Celebi M., Paul A. G. A.

DEUTSCHE TIERARZTLICHE WOCHENSCHRIFT, vol.115, no.12, pp.457-460, 2008 (SCI-Expanded) identifier

  • Publication Type: Article / Article
  • Volume: 115 Issue: 12
  • Publication Date: 2008
  • Doi Number: 10.2376/0341-6593-115-457
  • Journal Name: DEUTSCHE TIERARZTLICHE WOCHENSCHRIFT
  • Journal Indexes: Science Citation Index Expanded (SCI-EXPANDED)
  • Page Numbers: pp.457-460
  • Keywords: antibodies, neutrophils, selectin, testis, torsion, CELL-ADHESION MOLECULES, EXPRESSION, BLOCKING, PROTECTS
  • Ondokuz Mayıs University Affiliated: Yes

Abstract

Germ cell specific apoptosis after ischemia-reperfusion (I/R) induced testicular injury is dependent on neutrophil recruitment to the testis. Intravascular adhesion molecules like the P- and E-selectins play an important role in this recruitment.

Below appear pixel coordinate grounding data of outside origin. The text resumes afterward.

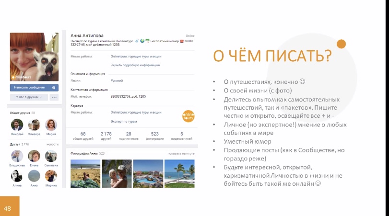Open Николай's avatar in common friends
Image resolution: width=389 pixels, height=216 pixels.
(17, 125)
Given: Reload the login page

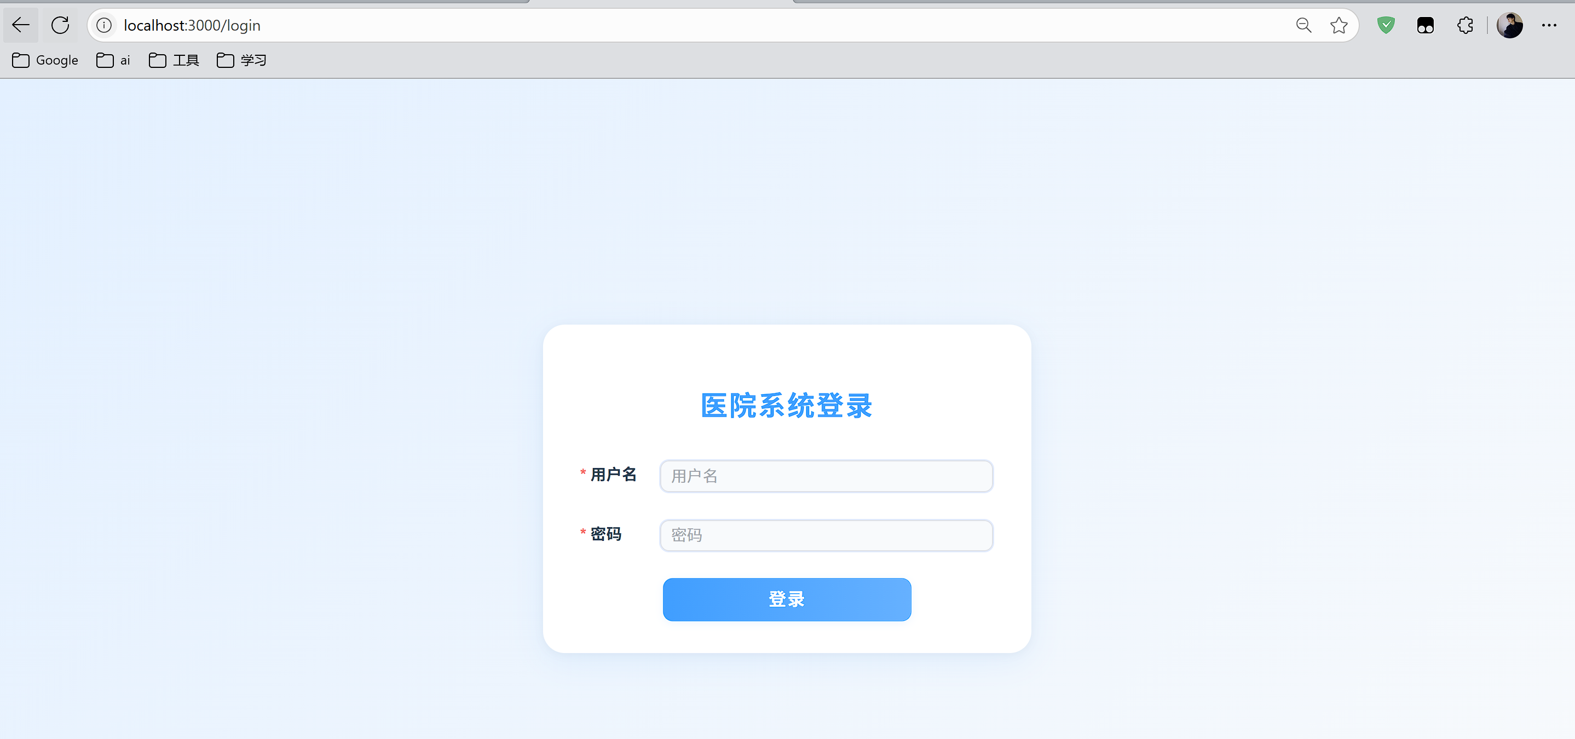Looking at the screenshot, I should pos(60,25).
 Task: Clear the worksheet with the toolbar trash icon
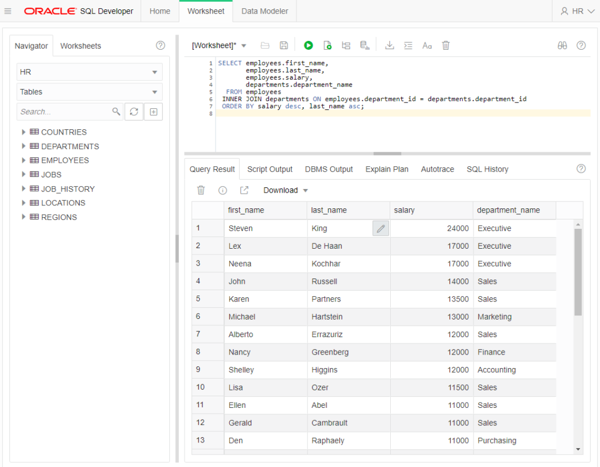(x=446, y=46)
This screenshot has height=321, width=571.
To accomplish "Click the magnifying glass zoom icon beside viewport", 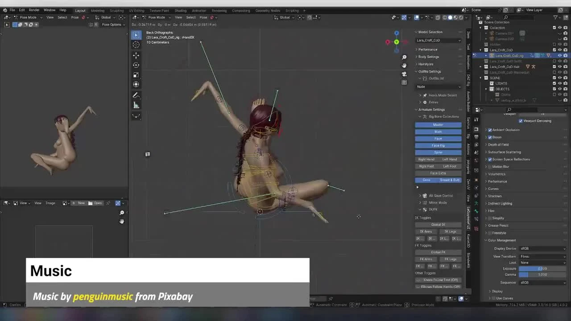I will [404, 57].
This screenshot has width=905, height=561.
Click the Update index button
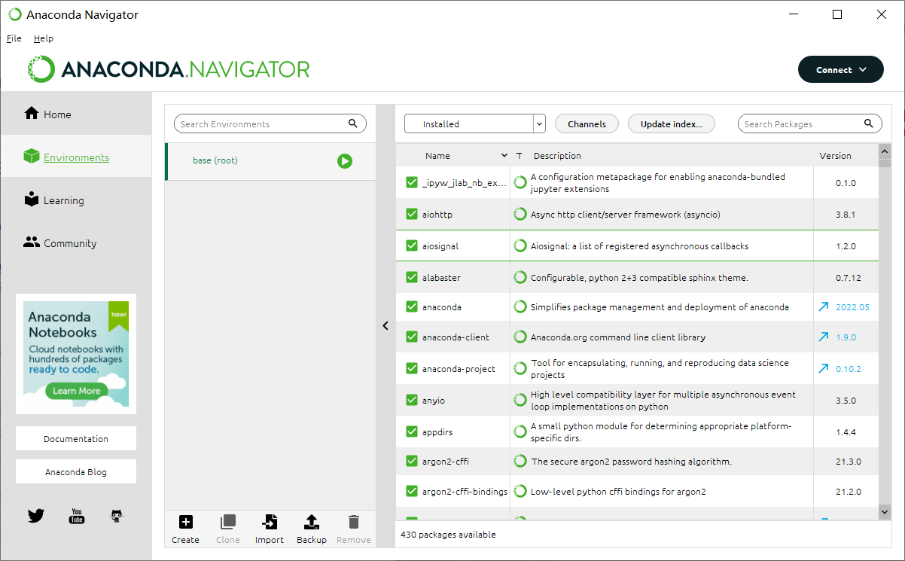click(671, 124)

The purpose of this study was to inhibit neutrophil recruitment in I/R induced testicular injury by using a function-blocking monoclonal anti-mouse P-selectin antibody, Adult mice were subjected to a 2 h period of testicular torsion (ischemia) followed by detorsion (reperfusion). Ten minutes after the onset of reperfusion, mice received either 100 mu g of a function-blocking monoclonal P-selectin antibody (FBMAB group) or isotype-matched control antibody (IMCA group). Separate groups of mice underwent sham-operation (SO group) or received 500 ng of TNF alpha (IF group) to induce inflammation, Mice were sacrificed 24 h after reperfusion and testiscular interstitial cells were isolated and analyzed for the presence of neutrophils by means of flow cytometry.